Thursday, August 14, 2008

How Flawed is Your Anti-Virus?

Some of the anti-virus web surfing protection products are permitting some very risky behavior due to flaws in their basic design. For instance, some of them allow your browser to willingly go to known bad locations they have in their database until something catastrophic gets downloaded. Once the file is downloaded it might be too late so there's the real problem.

Here's a quick for instance, the site "gcounter.cn" was found in an Invisible IFrame launcher yet the page with that code was deemed safe. However, when you go to gcounter.cn, which you should NOT go to as it's very bad, downloads a wide variety of things or randomly redirects you to Google of all places. That redirect to Google is probably tossed in there to throw people off the path trying to figure out if this is the source of the virus, but that's another story.

Anyway, several anti-virus and link scanning products just ignored the fact that this site is known to be bad and let me visit these pages without so much as a warning. Better yet, when I fed some infected pages directly into my browser just to see what happened, they couldn't detect the Invisible IFrame launcher script properly, and even when they did, didn't stop me from running the page at that time or even pop a warning!

Why?

Because gcounter.cn, like many other malware sites, wasn't downloading a bad file at that particular instance. However, a few minutes later the malicious files were flowing from gcounter.cn again and then the anti-virus woke up, finally.
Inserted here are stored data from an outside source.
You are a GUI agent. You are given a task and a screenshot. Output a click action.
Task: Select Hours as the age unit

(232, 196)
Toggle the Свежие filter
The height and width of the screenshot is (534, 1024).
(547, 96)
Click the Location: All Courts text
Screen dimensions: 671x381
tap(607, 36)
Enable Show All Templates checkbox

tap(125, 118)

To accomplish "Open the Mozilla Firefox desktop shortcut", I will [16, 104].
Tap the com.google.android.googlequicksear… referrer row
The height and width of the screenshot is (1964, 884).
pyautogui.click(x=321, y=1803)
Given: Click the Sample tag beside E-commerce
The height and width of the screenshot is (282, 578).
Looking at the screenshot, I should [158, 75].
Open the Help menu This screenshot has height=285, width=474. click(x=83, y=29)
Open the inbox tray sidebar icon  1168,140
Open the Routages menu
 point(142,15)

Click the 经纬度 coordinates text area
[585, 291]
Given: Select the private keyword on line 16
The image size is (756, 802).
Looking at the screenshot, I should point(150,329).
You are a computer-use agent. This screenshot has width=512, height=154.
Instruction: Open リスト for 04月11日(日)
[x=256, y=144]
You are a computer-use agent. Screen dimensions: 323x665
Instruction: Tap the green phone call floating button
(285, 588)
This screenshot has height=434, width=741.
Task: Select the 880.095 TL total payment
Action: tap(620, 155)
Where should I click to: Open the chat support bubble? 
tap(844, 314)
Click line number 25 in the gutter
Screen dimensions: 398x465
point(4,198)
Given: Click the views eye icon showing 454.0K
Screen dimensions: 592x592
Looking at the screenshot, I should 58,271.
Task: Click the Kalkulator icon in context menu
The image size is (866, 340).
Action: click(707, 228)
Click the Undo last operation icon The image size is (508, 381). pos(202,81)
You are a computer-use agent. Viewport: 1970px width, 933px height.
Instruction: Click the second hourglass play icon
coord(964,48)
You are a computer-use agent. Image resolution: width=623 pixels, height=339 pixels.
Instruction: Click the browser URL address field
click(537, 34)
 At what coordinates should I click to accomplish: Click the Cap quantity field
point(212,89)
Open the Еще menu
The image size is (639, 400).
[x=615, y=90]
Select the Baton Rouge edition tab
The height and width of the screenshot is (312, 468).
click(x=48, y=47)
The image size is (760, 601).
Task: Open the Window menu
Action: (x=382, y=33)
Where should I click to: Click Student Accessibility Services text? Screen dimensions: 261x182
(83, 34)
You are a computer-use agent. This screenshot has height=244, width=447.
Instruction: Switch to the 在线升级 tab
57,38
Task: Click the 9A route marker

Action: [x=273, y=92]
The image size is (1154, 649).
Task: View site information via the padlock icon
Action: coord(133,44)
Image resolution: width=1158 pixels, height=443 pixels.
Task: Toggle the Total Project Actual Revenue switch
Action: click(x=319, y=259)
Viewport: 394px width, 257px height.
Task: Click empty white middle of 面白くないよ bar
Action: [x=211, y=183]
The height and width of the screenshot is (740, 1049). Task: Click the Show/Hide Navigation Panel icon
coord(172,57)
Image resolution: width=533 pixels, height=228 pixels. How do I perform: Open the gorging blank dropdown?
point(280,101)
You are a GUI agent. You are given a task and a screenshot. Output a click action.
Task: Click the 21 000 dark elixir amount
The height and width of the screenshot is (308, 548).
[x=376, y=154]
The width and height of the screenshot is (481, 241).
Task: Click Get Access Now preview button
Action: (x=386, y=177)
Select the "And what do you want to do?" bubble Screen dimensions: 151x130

Shouldn't the fact that gcounter.cn downloads any malware be enough of a reason to set off some alarms and stop people dead in their tracks from going there?

Apparently not.

It appears that hackers have a leg up on spoofing the malware scanning software and the anti-virus developers so it's no wonder that machines are getting hacked all over the place.

Although the anti-virus products do add some value to protecting surfers they unfortunately cause more harm than good by giving a false sense of security. With the massive gaping holes in their technology the only try way to surf safe is using NoScript since no javascript whatsoever means no Invisible Iframe launcher tricks.

I'm not going to name which anti-virus products I tested at this time because I'd like to give them time to fix their products before exposing their shoddy methodologies and putting their customers at risk being more of a target than they already are.

Come on anti-virus writers, get your shit together before I lose my shit and do a real expose!

Addendum:

The one interesting twist in the Invisible Iframe launcher script that I found this time is that it was injected into a common javascript file shared site wide instead of just being inserted into the home page. This is a nasty strategy twist that gives the hackers a bigger bang for their buck by getting more infected pages with a lot less work and the code isn't in the HTML file which is where most people would look first.